La politologue Françoise Vergès revient sur cette affaire dans «le Ventre des femmes». Militante féministe, spécialiste de l’esclavage et des sociétés créoles, notamment de La Réunion, diplômée de Berkeley, elle est la nièce de l’avocat Jacques Vergès et la fille de Paul Vergès, mort en 2016, figure de l’île, qui y a été député, maire et sénateur.

Vergès souligne qu’elle n’a pas eu besoin de recueillir des témoignages pour travailler sur ce scandale réunionnais. La presse l’a couvert, et notamment «le Nouvel Observateur». Les rapports sont publics. «Beaucoup d’abus de pouvoir ou de crimes d’Etat ne sont pas cachés», écrit-elle. Et pourtant, cette publicité n’a pas empêché l’affaire de disparaître des mémoires et du récit national.

Vergès utilise cette affaire pour montrer que notre lecture de l’histoire est mutilée. Elle se fonde sur ce que l’historien Todd Shepard a appelé «l’invention de la décolonisation»: en faisant de la décolonisation une «catégorie historique», le pouvoir français, dit Shepard, a instauré l’idée que la colonisation a été suivie d’un moment inverse, réparateur. Le livre de Vergès montre qu’il n’en est rien, et que la «colonialité républicaine» s’est perpétuée dans la création des «outre-mers», avec un racialisme tout aussi féroce.

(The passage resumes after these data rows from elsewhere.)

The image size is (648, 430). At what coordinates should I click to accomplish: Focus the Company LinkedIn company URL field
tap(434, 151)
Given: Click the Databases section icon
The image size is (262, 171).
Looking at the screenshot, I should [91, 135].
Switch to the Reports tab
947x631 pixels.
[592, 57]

C’est le paradoxe le plus frappant de son livre: cinq ans avant la loi Veil, au moment où la droite française mène un combat farouche en métropole contre «toute politique  de libéralisation de la contraception et de l’avortement», elle l’encourage à La Réunion. En métropole, une politique nataliste explique aux femmes blanches qu’elles doivent procréer. Pendant qu’on avorte massivement les Noires dans les anciennes colonies départementalisées.

 

"Perpétuer l'espèce"

Une figure centrale de cette affaire est d’ailleurs un des fondateurs de notre Ve République: Michel Debré, Premier ministre et député de la Réunion de 1963 à 1988, avec quelques interruptions. Très proche de De Gaulle, il s’est présenté sur l’île après l’indépendance algérienne, pour sauver les restes de l’Empire, lui qui jugeait que la France ne devait être absente «d’aucun des océans, d’aucune des mers qui font l’univers».

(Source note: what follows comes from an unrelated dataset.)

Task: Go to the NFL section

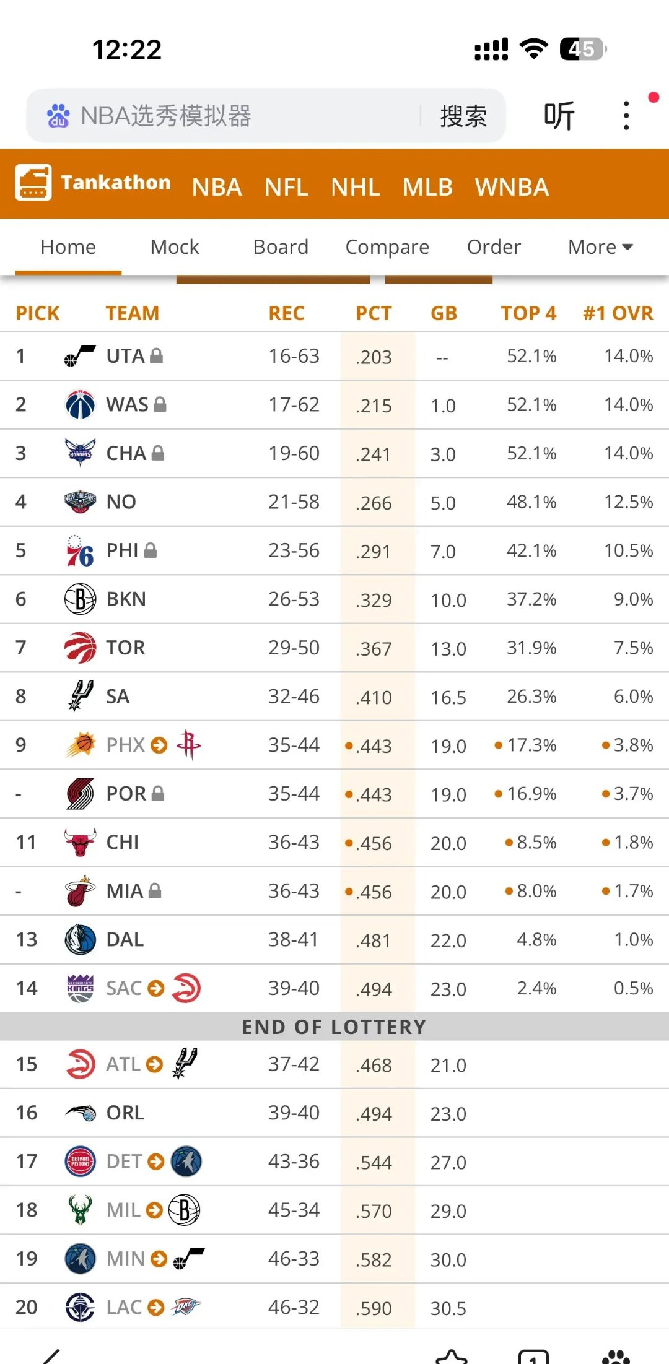Action: 286,187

Debré était un opposant au droit à l’avortement. Il a écrit que la «traditionnelle mission de la femme» est de «donner la vie, assurer la famille, perpétuer l’espèce»: «Renoncer au fait que le couple doit procréer, renoncer à la mission féminine d’être source de vie, c’est accepter qu’une nation, une civilisation se couchent pour mourir.»